Depois de
muitos tropeços, o universo da DC nos cinemas parece finalmente ter se
encontrado com seu novo filme
Atenção! Contém possíveis spoilers.
Nova
York, 1974. Thaddeus Sivana, um garoto, está numa viagem de carro com seu pai e
seu irmão. A relação deles é longe de ser maravilhosa. No meio de uma
discussão, Thaddeus é magicamente transportado para a Pedra da Eternidade, onde
é recebido pelo Mago Shazam (Djimou Hounsou). O mago lhe diz que está à procura
de um novo campeão para herdar seus poderes, mas essa pessoa precisa ser digna
e não sucumbir à tentação dos sete pecados capitais (cujos espíritos estão aprisionados
em estátuas) que lhe oferecem poder maior. Thaddeus, assim como muitos outros
antes dele, não resiste e cede às artimanhas dos pecados.
Filadélfia,
dias atuais. Billy Batson (Asher Angel) é um órfão adolescente que vive fugindo
de lares adotivos. Agora, viverá na casa de Victor (Cooper Andrews) e Rosa Vasquez
(Marta Milans), onde terá cinco irmãos. Num dia, na saída da escola, um dos
irmãos adotivos de Billy, Freddy Freeman (Jack Dylan Grazer), apanha de dois
valentões. Billy intervém para defender Freddy e foge para o metrô. Assim como Thaddeus,
anos antes, Billy é transportado para a Pedra da Eternidade e é recepcionado
pelo mesmo mago. O homem lhe diz a Billy as mesmas coisas que havia dito para
Thaddeus, mas as estátuas não estão mais lá, e o teste, que diria quem é digno
de herdar os poderes do mago, não existe mais. Billy diz que não é bom o
suficiente e que não há ninguém perfeitamente bom para tanto. O mago, então, entende
que o garoto é quem ele sempre havia procurado.
Para
transferir seus poderes ao jovem, Shazam pede que Billy segure em seu cajado e
grite seu nome. “SHAZAM!” Billy está de volta ao metrô, mas não é o mesmo
garoto. Ele agora é um homem adulto (Zachary Levi) numa roupa colada, com capa
branca e um raio amarelo brilhante na altura do peito. É um super-herói, com músculos,
múltiplos poderes e tudo mais que acompanha o pacote. Surpreso, Billy não sabe
o que fazer com seus poderes, quais eles são e até onde eles vão, por isso,
conta com a ajuda de Freddy. Juntos, formam uma das duplas mais carismáticas e
cheias de sintonia dos filmes de super-heróis.
O
filme, dirigido por David F. Sandberg (Annabelle 2: A Criação do Mal), é, sem
dúvida, o melhor dentre as últimas adaptações de quadrinhos da DC Comics para
filmes realizadas pelos estúdios da Warner Bros. Considerando grandes fracassos
do passado, como “Batman vs Superman: A Origem da Justiça” e “Esquadrão Suicida”,
ambos de 2016 e com dedo de Zack Snyder, por exemplo, é notável e digna de
reconhecimento a tentativa de reparação que filmes mais recentes do estúdio têm
imprimido na percepção dos DCnautas.
Quando
o bom “Mulher Maravilha” (2017) foi lançado, já era possível sentir o ar de
renovação vindo de longe. A estética já não era mais a mesma, não era tão
sombrio quanto os outros (não que isso seja um erro) e era muito mais “humano”

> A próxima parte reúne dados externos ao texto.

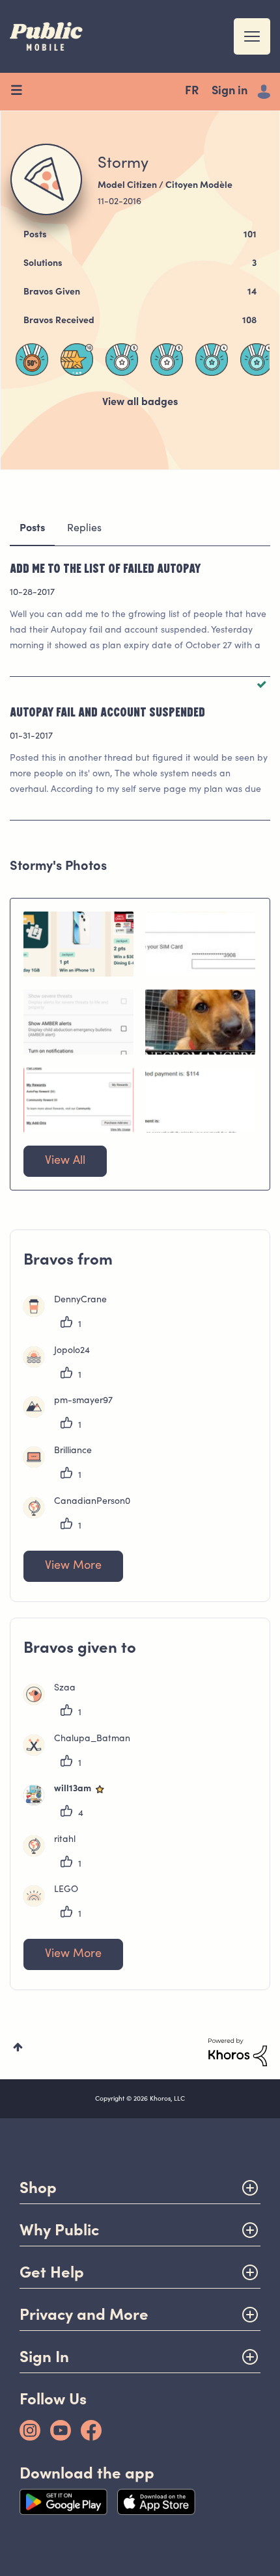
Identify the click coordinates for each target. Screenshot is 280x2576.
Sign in (229, 92)
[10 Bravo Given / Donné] (77, 359)
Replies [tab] (84, 528)
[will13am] (70, 1803)
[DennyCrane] (70, 1314)
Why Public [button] (59, 2230)
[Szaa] (54, 1702)
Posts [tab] (32, 528)
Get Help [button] (52, 2272)
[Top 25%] (211, 359)
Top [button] (18, 2047)
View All (65, 1161)
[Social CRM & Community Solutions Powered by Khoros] (237, 2052)
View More (73, 1566)
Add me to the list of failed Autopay (105, 567)
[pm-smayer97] (72, 1415)
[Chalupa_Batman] (81, 1753)
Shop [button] (38, 2187)
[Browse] (21, 91)
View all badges (140, 402)
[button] (78, 944)
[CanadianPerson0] (81, 1515)
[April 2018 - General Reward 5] (166, 359)
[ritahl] (54, 1853)
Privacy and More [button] (84, 2314)
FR (192, 92)
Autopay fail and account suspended (107, 711)
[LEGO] (55, 1904)
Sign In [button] (44, 2356)
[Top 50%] (32, 359)
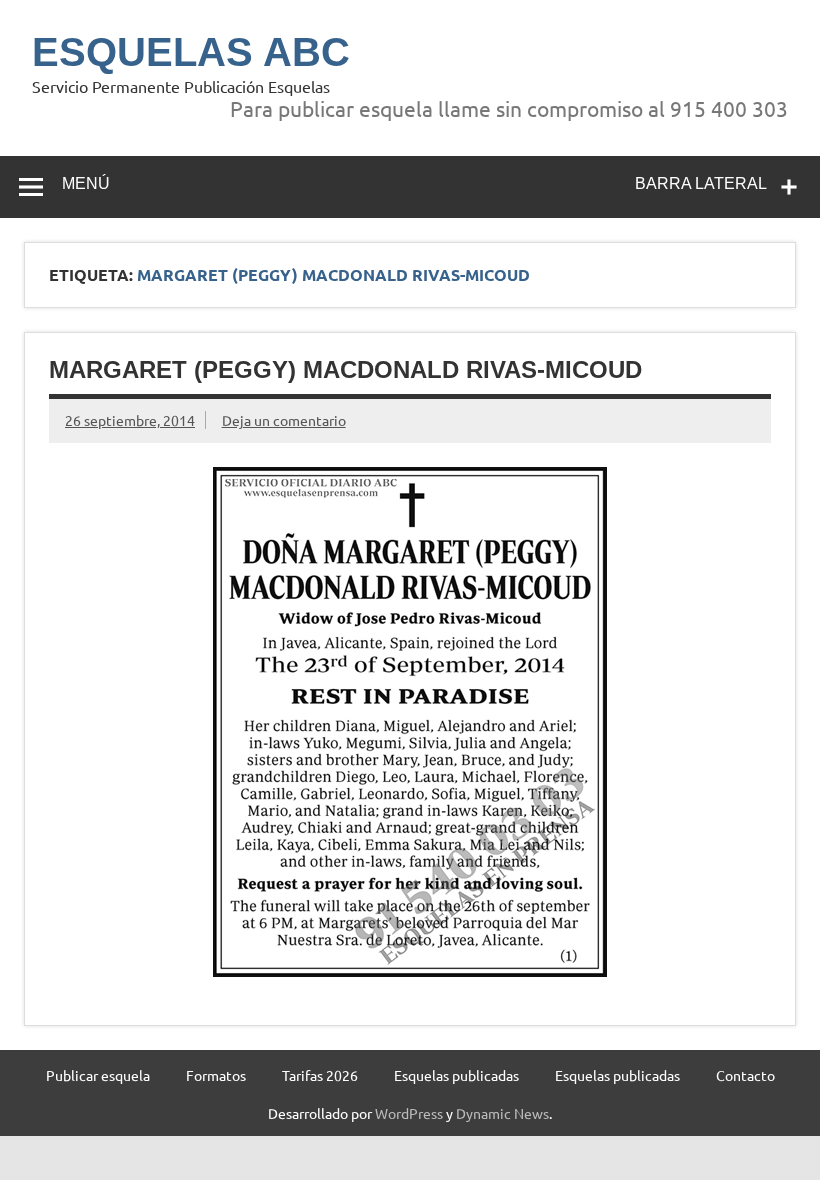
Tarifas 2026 (320, 1075)
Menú (86, 183)
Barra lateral (701, 183)
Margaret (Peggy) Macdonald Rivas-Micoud (345, 369)
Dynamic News (502, 1113)
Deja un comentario (284, 420)
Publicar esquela (98, 1075)
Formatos (216, 1075)
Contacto (745, 1075)
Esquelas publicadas (456, 1075)
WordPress (409, 1113)
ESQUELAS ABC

do que os filmes de “deuses-super-heróis” tentavam passar antes – embora Diana
(Gal Gadot) seja uma verdadeira deusa. Talvez, nesse caso, a mão da diretora
Patty Jenkins tenha pesado mais do que o dedo – quase sempre podre – de Snyder,
um dos produtores do longa. Mas em contrapartida, no mesmo ano, o estúdio
lançou o razoável “Liga da Justiça”, dirigido por Snyder, que apesar de tentar se
redimir com um roteiro mais enxuto (até demais, inclusive) e mais recheado de
piadas, está longe de ser, por exemplo, um “Aquaman” (2018).
Este
último, até o lançamento de SHAZAM!, na última quinta-feira (04/04), ainda
podia ser considerado o melhor dentre os citados, apesar de ser muito parecido
com títulos da Marvel. Mas o que difere um do outro está além do roteiro (ambos
ainda apresentam recursos clichês, é verdade), das atuações (ambos
protagonistas são ótimos) ou dos efeitos especiais (embora os do filme mais
recente sejam muito superiores aos do anterior). A principal diferença está no
fato de que enquanto “Aquaman” ainda deixa transparecer uma preocupação em
tornar o universo DC nos cinemas mais flexível a outras possibilidades, em
busca de uma identidade própria para este universo e para o filme em si,
SHAZAM!, por outro lado, parece ter encontrado a resposta para todas as dúvidas
que rondavam as produções anteriores.
Essa
resposta, enfim, é que não adianta, nem os fãs e muito menos o estúdio, se
preocuparem com o gramado do vizinho enquanto tentam negar que há sim moldes
não apenas para filmes de super-heróis, como também para filmes e histórias no
geral. Essa espiada no trabalho dos concorrentes e as tentativas frustradas de
ser o oposto ou a diferença no meio da mesmice é um dos fatores que mais
prejudicou os filmes da DC até agora. A Jornada do Herói, tão bem difundida pelo
mitologista norte-americano Joseph Campbell, explica muitos desses moldes e surpreendente
mesmo seria se alguma dessas obras saísse dessa base em comum. Como não é o
caso, pelo menos não até agora, é justo que se compreenda que não há “filme da
DC” ou “filme da Marvel” quando a única coisa que se deseja é um bom blockbuster de super-herói. O que, convenhamos,
não pedir muito (Marvel que o diga).
Não
que o público deva se contentar com qualquer porcaria, longe disso. Mas saber
que não adianta se preocupar tanto com a concorrência porque termina por não
fazer o próprio trabalho adequadamente é fundamental. Ao fazer isso, o risco de
criar algo muito ruim, como “Batman vs Superman”, ou muito parecido com o que já
foi feito por outras pessoas – mesmo que bom –, como “Aquaman”, é muito grande.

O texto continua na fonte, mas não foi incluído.